[STATED GOAL 1] Return, word for word, the lines of the records starting with the line that contains "Open IDE Settings with the gear icon" and going on through the last line of the records, both ends included. Omit the pictures.
-- start EXTRACT TO READ --
Operator Guide

Complete guide for platform engineers and operators - from installation to production maintenance

Complete guide for platform engineers and operators - from installation to production maintenance.

This guide covers everything you need to deploy, scale, and maintain Armada clusters in production environments. For information on using Armada to submit and manage jobs, see the User Guide.

Overview

As an operator, you're responsible for:

Installing and configuring Armada components
Setting up and managing multiple Kubernetes clusters
Configuring authentication and authorization
Monitoring system health and performance
Scaling components to handle workload
Troubleshooting issues and maintaining availability

Armada consists of several components that work together:

Armada Server: The API server that accepts job submissions and manages queues
Armada Scheduler: Determines when and where jobs should run
Armada Executor: Runs in each Kubernetes cluster and executes jobs
Lookout: Provides job monitoring and web UI
Supporting services: Pulsar (message broker), PostgreSQL, and Redis

For a detailed explanation of how these components interact, see the Architecture documentation.

Local Installation

For local development and testing, you can use Kind (Kubernetes in Docker) or Minikube.

The easiest way to get started locally is using the Armada Operator, which automates the entire setup process. See the Getting Started guide for step-by-step instructions.

Note: Local installations are for development and testing only. Do not use them in production.

Production Installation

Prerequisites

Before installing Armada in production, ensure you have:

Kubernetes cluster(s): At least one Kubernetes cluster for the control plane. Additional clusters can be added as worker clusters.
-- end EXTRACT TO READ --
-- start DATASET RECORDS --
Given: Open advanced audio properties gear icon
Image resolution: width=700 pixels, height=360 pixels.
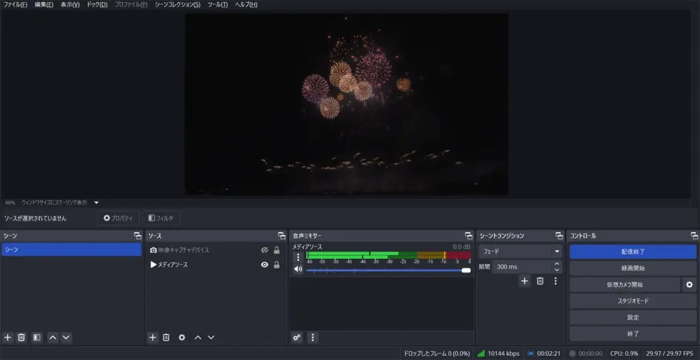Looking at the screenshot, I should (297, 337).
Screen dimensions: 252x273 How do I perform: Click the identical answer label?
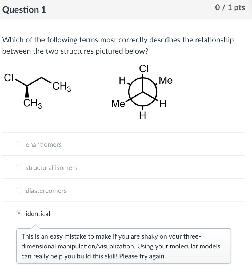tap(38, 214)
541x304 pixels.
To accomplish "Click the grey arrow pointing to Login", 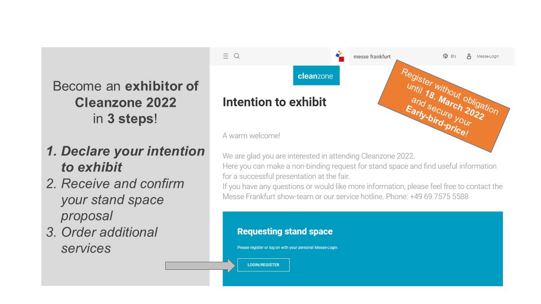I will (200, 266).
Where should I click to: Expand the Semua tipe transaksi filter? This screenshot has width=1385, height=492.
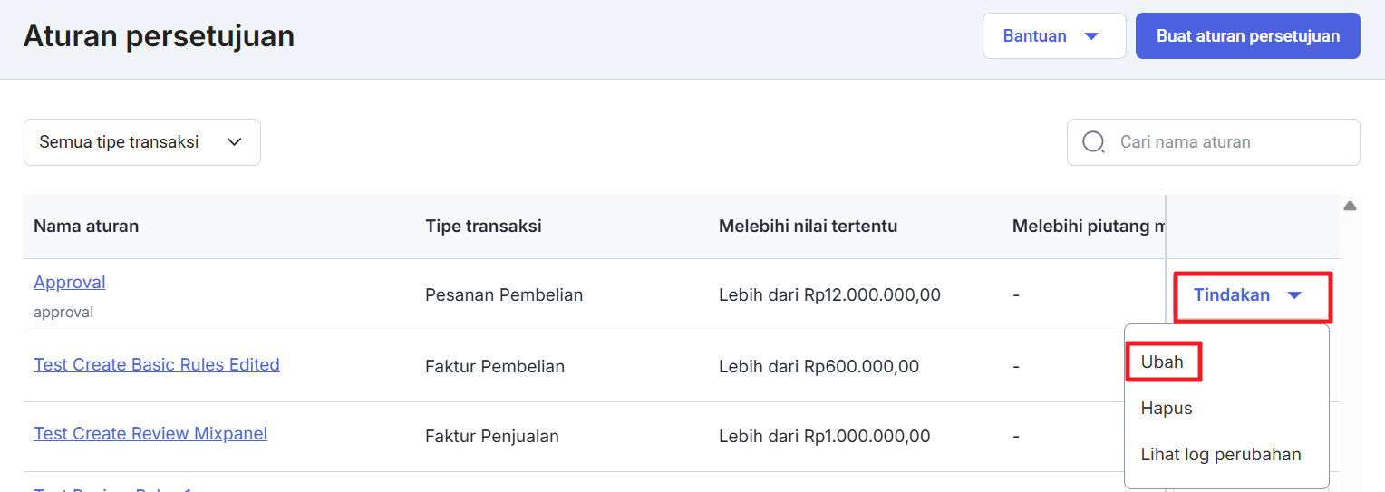coord(141,142)

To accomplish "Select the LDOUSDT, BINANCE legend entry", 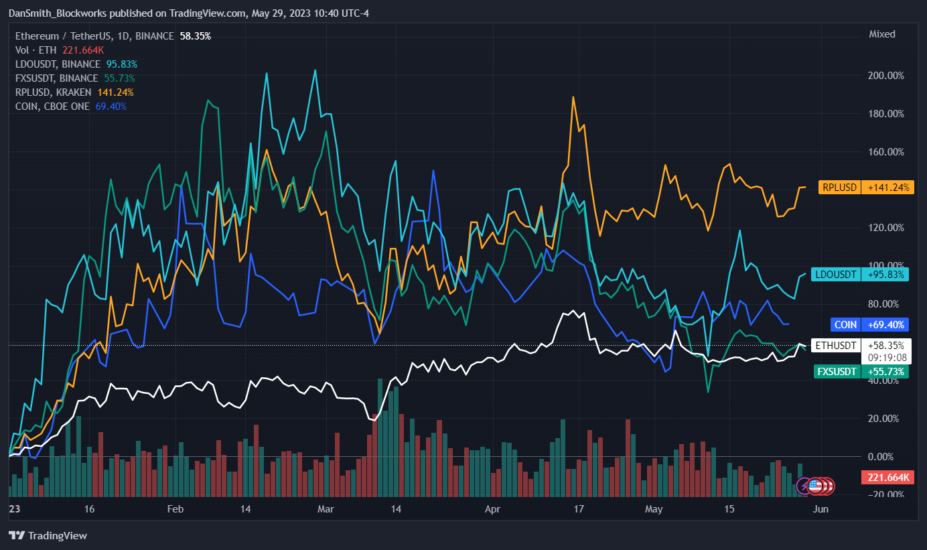I will 58,64.
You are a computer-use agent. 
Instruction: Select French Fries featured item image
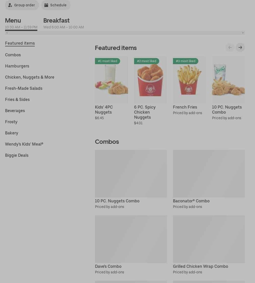[189, 80]
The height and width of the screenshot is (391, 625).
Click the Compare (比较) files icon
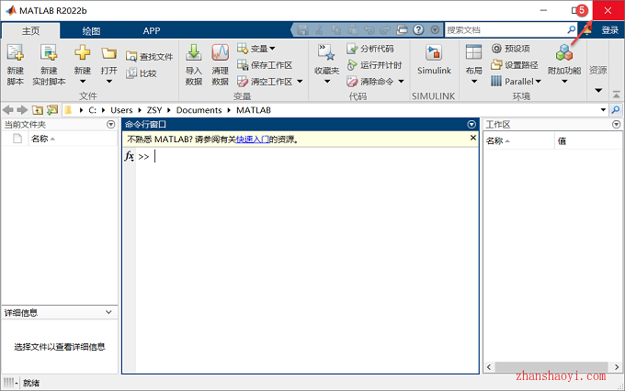pos(131,73)
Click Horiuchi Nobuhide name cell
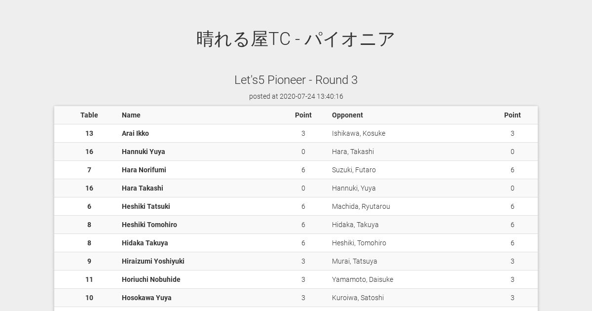 [x=151, y=279]

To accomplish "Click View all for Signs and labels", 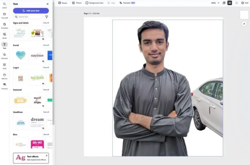I will [46, 23].
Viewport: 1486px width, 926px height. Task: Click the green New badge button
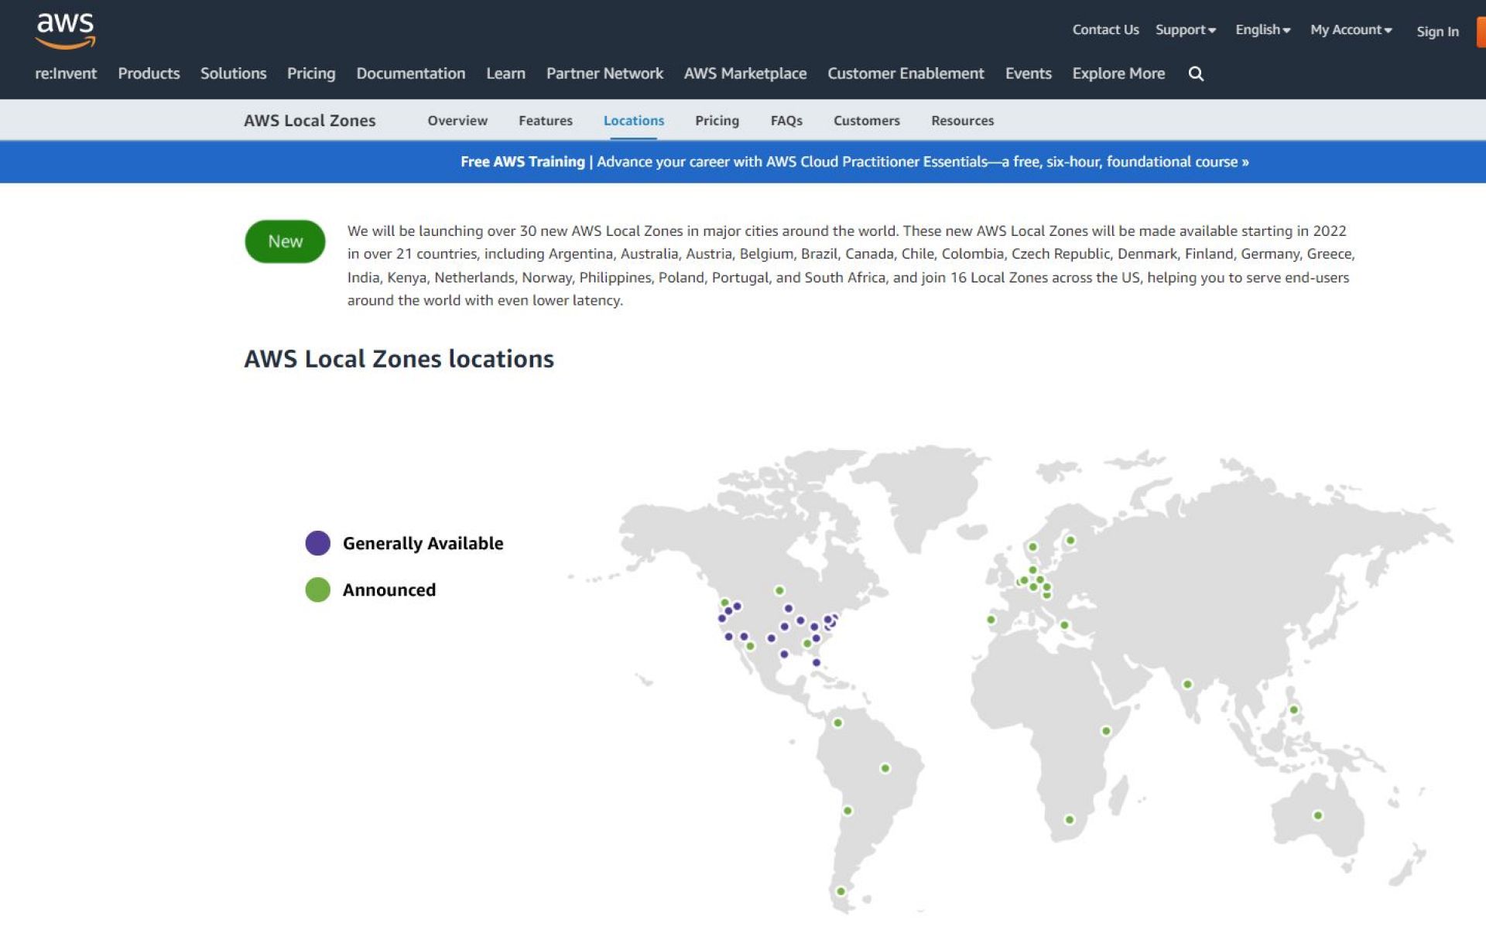285,241
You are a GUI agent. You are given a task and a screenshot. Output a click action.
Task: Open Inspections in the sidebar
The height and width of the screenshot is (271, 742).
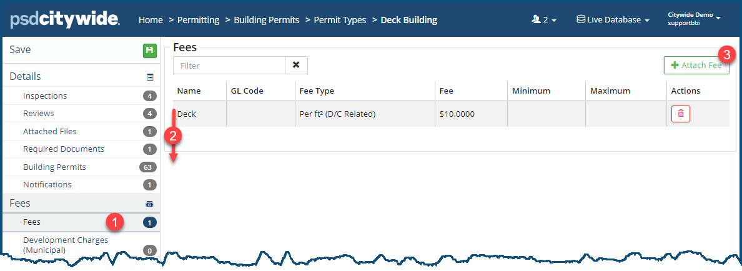coord(45,96)
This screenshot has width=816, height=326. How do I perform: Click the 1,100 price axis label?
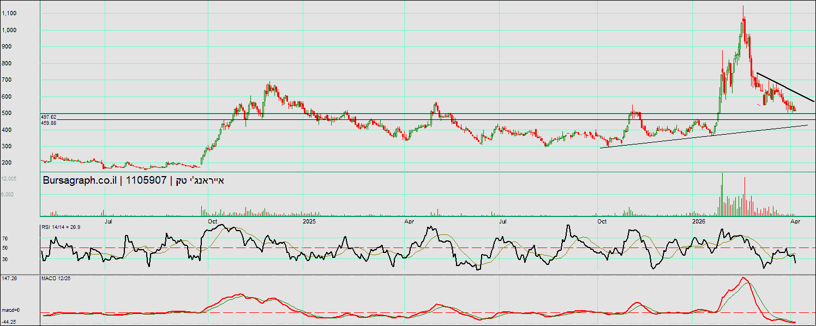tap(9, 13)
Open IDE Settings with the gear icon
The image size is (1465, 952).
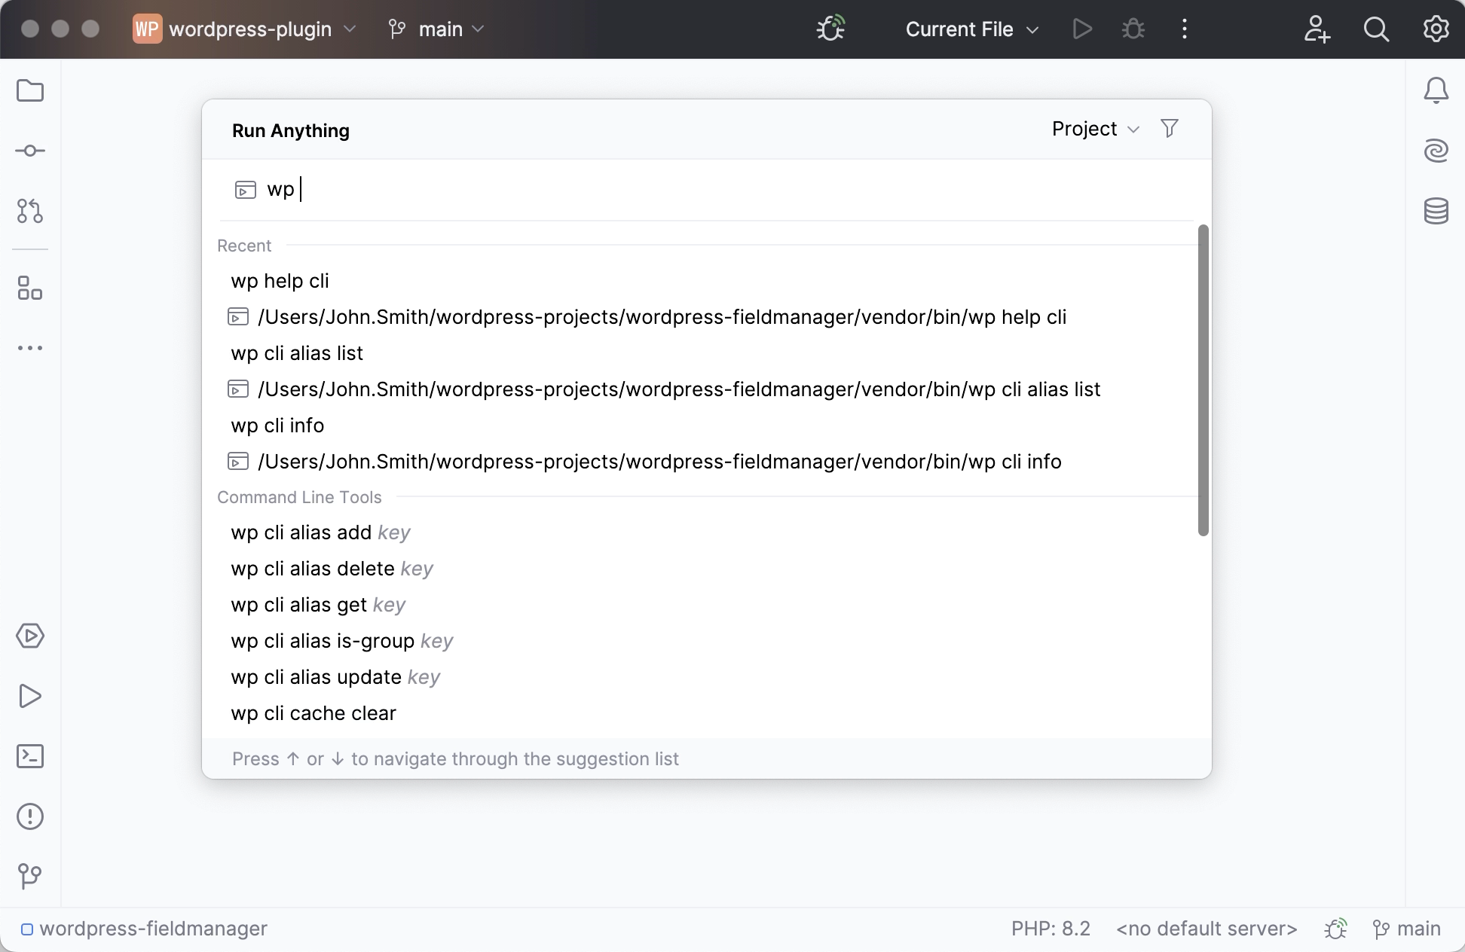coord(1436,29)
-- end DATASET RECORDS --
[STATED GOAL 2] Resume the guide to operating Armada clusters from the point where it stops.

[WRITTEN ANSWER 1]
Open IDE Settings with the gear icon
The image size is (1465, 952).
coord(1436,29)

[WRITTEN ANSWER 2]
Required dependencies:
- Apache Pulsar: Message broker used by Armada components for event streaming
- PostgreSQL: Relational database for storing job state and metadata
- Redis: In-memory data store for caching and job queues
- cert-manager: For managing TLS certificates (required for HTTPS ingress)
- gRPC-compatible ingress controller: For exposing Armada's gRPC API
Optional but recommended:
- Prometheus: For metrics collection and monitoring
- NGINX Ingress Controller: For exposing web services (Lookout UI)

Installation Methods

Armada can be installed using either Helm charts or the Armada Operator. Choose the method that best fits your infrastructure:

Using Helm Charts

Helm charts provide fine-grained control over Armada deployment and are suitable for advanced configurations.

Set the Armada version:

export ARMADA_VERSION=v1.2.3
git clone https://github.com/armadaproject/armada.git --branch $ARMADA_VERSION
cd armada

Install the Armada Server:

# Create a values file (server-values.yaml)
helm install armada-server ./deployment/armada \
  --set image.tag=$ARMADA_VERSION \
  -f server-values.yaml

Install the Armada Executor (repeat for each worker cluster):

# Create a values file (executor-values.yaml)
helm install armada-executor ./deployment/armada-executor \
  --set image.tag=$ARMADA_VERSION \
  -f executor-values.yaml

For detailed Helm chart configuration options, see the Helm Charts documentation.

Using Armada Operator

The Armada Operator provides a Kubernetes-native way to manage Armada deployments using Custom Resource Definitions (CRDs). This is the recommended approach for most users.

Install the Armada Operator:

helm repo add gresearch https://g-research.github.io/charts
helm install armada-operator gresearch/armada-operator \
  --namespace armada-system \
  --create-namespace

Install dependencies:

# Install Pulsar, PostgreSQL, Redis, and Prometheus
make install-armada-deps  # If using the operator repository

Deploy Armada components:

kubectl create namespace armada
kubectl apply -n armada -f armada-crs.yaml

For detailed Operator setup instructions, see the Armada Operator README.

Configuration

Server Configuration

The Armada Server requires configuration for:

Redis connection: Used for job queues and caching
Pulsar connection: Used for event streaming
PostgreSQL connection: Used for storing job metadata
Authentication: Configure authentication methods (Basic Auth, OpenID Connect, Kerberos)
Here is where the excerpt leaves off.